As if it isn't already hard enough to get a kindergartner to sit through a standardized test , 2,700 New York City public school students have been wrongly shut out of the city's gifted and talented program thanks to an entrance exam scoring screw-up this year.

Pearson, the testing company responsible for creating the exam, says they accidentally downgraded test percentiles, and scores of students entering kindergarten through third grade who made the qualifying 90th percentile or above were told otherwise. Luckily, a couple math-savvy parents caught the error and complained to to the Department of Education, though that wasn't so easy, either. "[A woman at the DOE] said, I can’t really explain it to you. It’s very involved," Rena Ismail, who caught a scoring error on her 5-year-old's test, told DNAinfo. "They kept telling me I was wrong but I knew I was right."

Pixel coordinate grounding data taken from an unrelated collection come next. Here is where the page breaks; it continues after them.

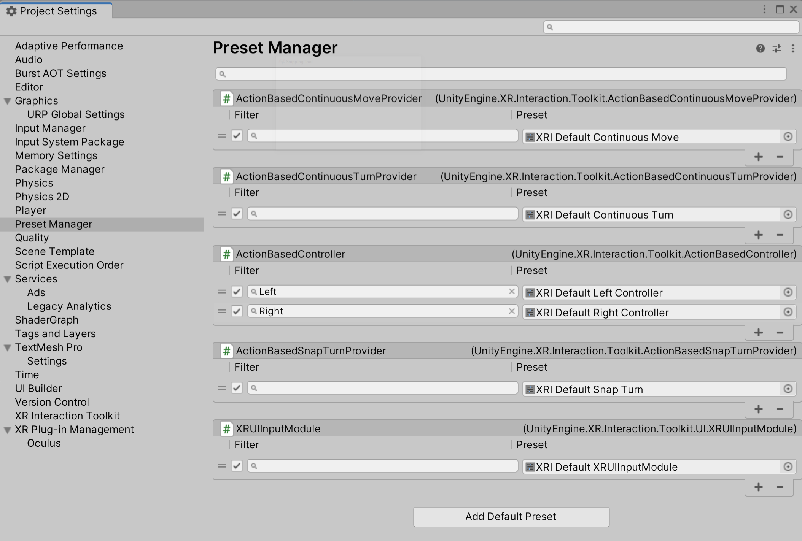The image size is (802, 541).
Task: Click the gear icon on the Project Settings tab
Action: [12, 11]
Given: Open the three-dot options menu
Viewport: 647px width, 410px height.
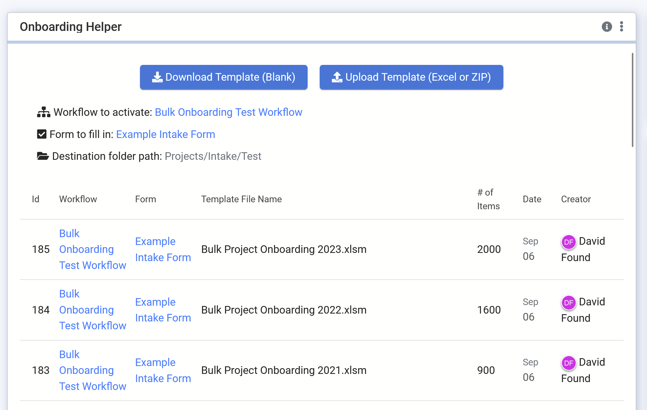Looking at the screenshot, I should pyautogui.click(x=622, y=27).
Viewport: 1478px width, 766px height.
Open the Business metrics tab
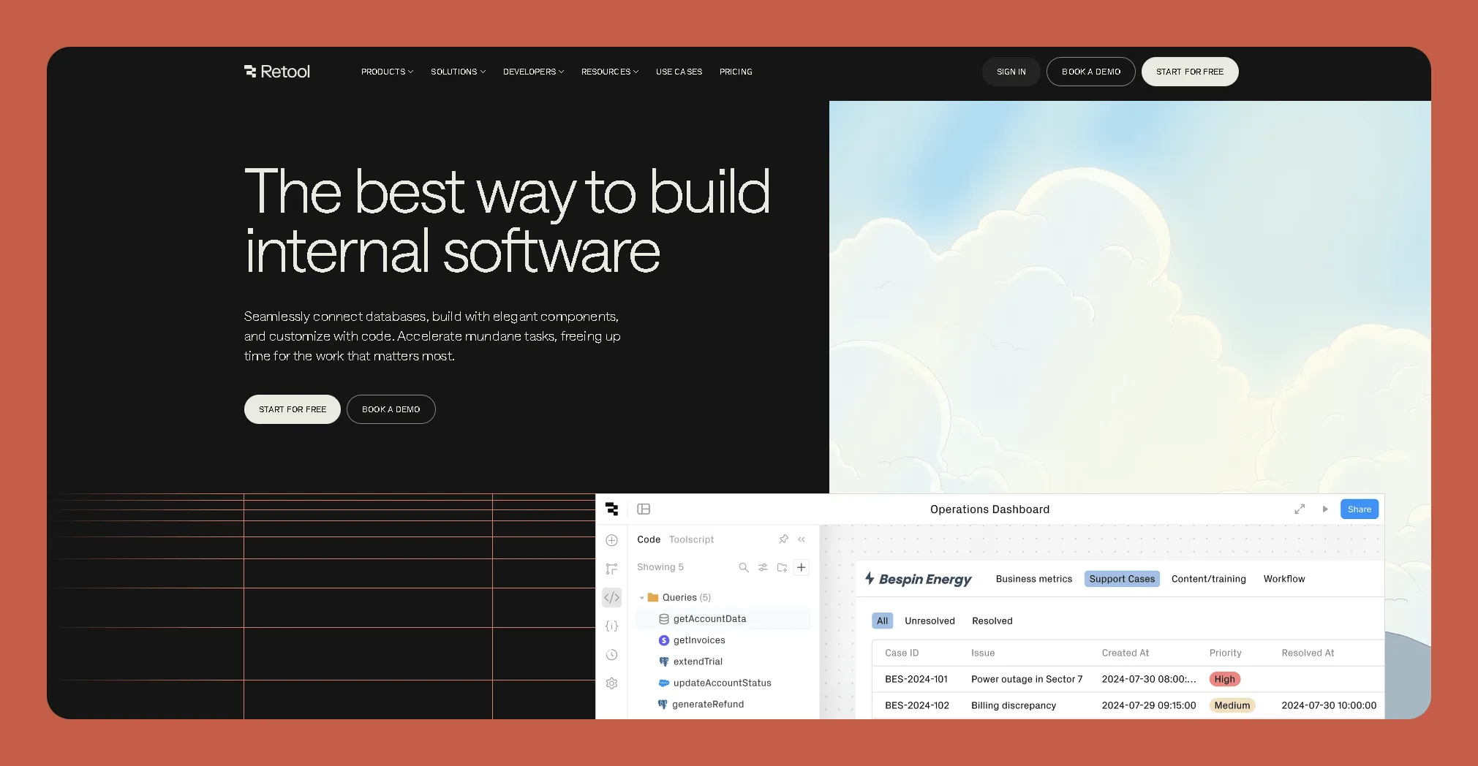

The DOE has since issued a statement criticizing the testing company. "Pearson has an established record in this field and we depend on its professionalism and deep capacity to deliver for the public," Schools Chancellor Dennis Walcott said. "But in this case, they let our children and families down. I have told the company’s officials in no uncertain terms that I expect this will never happen again." 2,678 students are now eligible for seats in super-competitive districtwide gifted programs, and 2,037 are eligible for seats in citywide programs, meaning they scored in the 97th percentile or higher.

They'll be extending the deadline for gifted and talented program applications into May; meanwhile, Pearson, who says they're "truly sorry for the error," will apparently have to give the DOE $80,000 of its several million dollar contract with the city to call angry parents over the weekend, so it seems like pretty much everybody loses with this one.